Giroux was receptive.

“Knobber had a conversation with G and got his thoughts on it,” Flyers interim head coach Scott Gordon said Tuesday following practice. “It certainly plays to the strengths of JVR, who obviously had a ton of points on the power play in his time in Toronto and maybe that is something we can take advantage of. 

“Obviously if the power play is going at 20 percent plus and we’re scoring a power-play goal a game, you’re not having the conversation. But credit to Claude for being open-minded to consider it and give it a go.”

The first game Giroux and company gave it a go, van Riemsdyk scored a power-play goal and finished with a hat trick as the Flyers rallied resoundingly from a 2-0 deficit to pick up a 7-4 win Monday over the Wild.

A game later, the Flyers found themselves in another 2-0 hole. And another comeback was ignited, this time by a marvelous dish from Giroux, once again making his teammates better. Notching his 500th career assist, the 31-year-old stopped on a dime to recover a loose puck and zip a pass in the opposite direction, finding a streaking Oskar Lindblom.

Suddenly, a play no other Flyer can make had everyone revived. Confidence was restored and fruited into a 4-3 win over the Bruins, giving the Flyers consecutive victories for just the second time since mid-November.

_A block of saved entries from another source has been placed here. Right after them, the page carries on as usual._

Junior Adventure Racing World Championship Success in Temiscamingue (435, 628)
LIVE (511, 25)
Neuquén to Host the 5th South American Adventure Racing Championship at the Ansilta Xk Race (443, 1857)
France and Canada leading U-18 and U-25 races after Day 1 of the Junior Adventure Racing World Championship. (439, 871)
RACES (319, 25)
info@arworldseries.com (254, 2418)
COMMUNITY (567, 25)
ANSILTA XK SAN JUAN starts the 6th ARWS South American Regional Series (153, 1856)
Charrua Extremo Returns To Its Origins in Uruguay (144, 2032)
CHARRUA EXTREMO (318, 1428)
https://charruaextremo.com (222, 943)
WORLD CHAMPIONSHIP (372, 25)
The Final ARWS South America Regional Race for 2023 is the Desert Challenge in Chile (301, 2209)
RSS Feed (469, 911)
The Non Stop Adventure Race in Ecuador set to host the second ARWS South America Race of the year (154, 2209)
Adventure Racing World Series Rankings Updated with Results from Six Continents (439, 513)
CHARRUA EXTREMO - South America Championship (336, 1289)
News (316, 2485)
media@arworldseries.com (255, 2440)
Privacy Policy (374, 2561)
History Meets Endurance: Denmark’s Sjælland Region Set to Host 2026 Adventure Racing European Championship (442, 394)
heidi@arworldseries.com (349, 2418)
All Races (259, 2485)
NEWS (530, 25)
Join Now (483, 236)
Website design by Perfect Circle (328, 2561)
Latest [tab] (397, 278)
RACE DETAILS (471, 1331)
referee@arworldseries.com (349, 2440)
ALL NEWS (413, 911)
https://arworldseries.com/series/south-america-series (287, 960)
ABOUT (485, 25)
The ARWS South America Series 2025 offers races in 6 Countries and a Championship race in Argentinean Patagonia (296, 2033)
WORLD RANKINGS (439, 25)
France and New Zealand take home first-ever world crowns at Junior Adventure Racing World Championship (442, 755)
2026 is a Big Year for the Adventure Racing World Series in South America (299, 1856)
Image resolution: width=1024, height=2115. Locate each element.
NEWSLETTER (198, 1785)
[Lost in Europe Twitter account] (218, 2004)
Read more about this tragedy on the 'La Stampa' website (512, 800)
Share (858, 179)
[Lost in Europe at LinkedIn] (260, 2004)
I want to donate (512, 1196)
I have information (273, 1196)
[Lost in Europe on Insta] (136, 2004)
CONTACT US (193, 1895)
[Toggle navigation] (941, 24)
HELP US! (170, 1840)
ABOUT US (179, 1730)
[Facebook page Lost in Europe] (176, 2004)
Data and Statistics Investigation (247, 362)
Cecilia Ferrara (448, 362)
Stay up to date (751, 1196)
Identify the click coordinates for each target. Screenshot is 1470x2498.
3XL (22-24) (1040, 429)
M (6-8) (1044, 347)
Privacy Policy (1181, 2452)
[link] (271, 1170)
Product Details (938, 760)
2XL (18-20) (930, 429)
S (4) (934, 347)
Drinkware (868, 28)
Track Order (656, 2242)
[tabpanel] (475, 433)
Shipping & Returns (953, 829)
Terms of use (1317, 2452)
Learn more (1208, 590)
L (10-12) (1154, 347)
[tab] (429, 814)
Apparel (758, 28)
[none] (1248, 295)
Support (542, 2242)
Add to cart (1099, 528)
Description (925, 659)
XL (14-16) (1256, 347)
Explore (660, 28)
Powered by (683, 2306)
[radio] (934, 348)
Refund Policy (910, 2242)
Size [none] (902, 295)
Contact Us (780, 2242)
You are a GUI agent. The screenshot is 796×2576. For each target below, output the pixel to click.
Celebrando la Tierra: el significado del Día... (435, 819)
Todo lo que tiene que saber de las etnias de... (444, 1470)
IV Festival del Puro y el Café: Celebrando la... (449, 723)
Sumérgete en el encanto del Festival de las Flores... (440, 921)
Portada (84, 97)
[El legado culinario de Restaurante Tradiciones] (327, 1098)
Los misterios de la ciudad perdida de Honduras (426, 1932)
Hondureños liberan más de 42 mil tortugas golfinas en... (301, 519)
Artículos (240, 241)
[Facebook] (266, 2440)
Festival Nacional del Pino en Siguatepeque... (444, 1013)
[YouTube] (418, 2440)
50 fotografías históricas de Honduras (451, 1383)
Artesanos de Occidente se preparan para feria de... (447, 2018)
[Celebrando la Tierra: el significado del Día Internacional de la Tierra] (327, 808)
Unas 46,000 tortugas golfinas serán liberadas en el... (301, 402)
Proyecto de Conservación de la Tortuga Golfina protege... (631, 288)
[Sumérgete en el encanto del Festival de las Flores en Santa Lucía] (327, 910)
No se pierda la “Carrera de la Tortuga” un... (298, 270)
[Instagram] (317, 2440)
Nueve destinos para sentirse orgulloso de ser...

“I’ve been lucky to play with really good players and I’m lucky to be able to give the puck to all these players,” Giroux said. “It’s a great accomplishment but we just have to keep going here.”

Much of those wins are a product of Giroux’s unselfishness, an underrated part to his building (and debated) legacy.

If Giroux shies away from Knoblauch’s suggestion, acts like his power-play prowess is infallible, van Riemsdyk might not go off for a much-needed lift.

If Giroux doesn’t make a play out of nothing for Lindblom, a comeback might not happen against a Bruins team that will be making noise in the playoffs.

If Giroux doesn’t switch positions at 30 years old last season, Sean Couturier might not have his anticipated breakout the organization had been hoping for since the 2011 draft.

“His intensity, he’s ready to go every other shift,” Gordon said of Giroux. “He wants to play a lot, he does play a lot, he’s not an easy guy to keep off the ice in practice when it’s probably best for him not to go on the ice. He’s very passionate about being a Flyer.

“I haven’t felt that he’s taken a shift off the entire time that I’ve been here. Anything that even resembled it might have been more fatigue than anything else, not because of a mental decision to say, ‘You know what, I don’t feel like playing hard this year.'”

That would be selfishness. You won’t find it from Giroux, even in a season like this.